■ **TASK OBJECTIVE**
Only the lines from the one containing "Instruction: Click the" through the last line of the data are to be written out, exactly and in full.

■ **Extracted records**
•••••

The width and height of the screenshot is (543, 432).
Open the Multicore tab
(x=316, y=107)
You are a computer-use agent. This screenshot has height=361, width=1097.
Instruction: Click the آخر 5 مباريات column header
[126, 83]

•••••

■ **EXERCISE RESPONSE**
Instruction: Click the آخر 5 مباريات column header
[126, 83]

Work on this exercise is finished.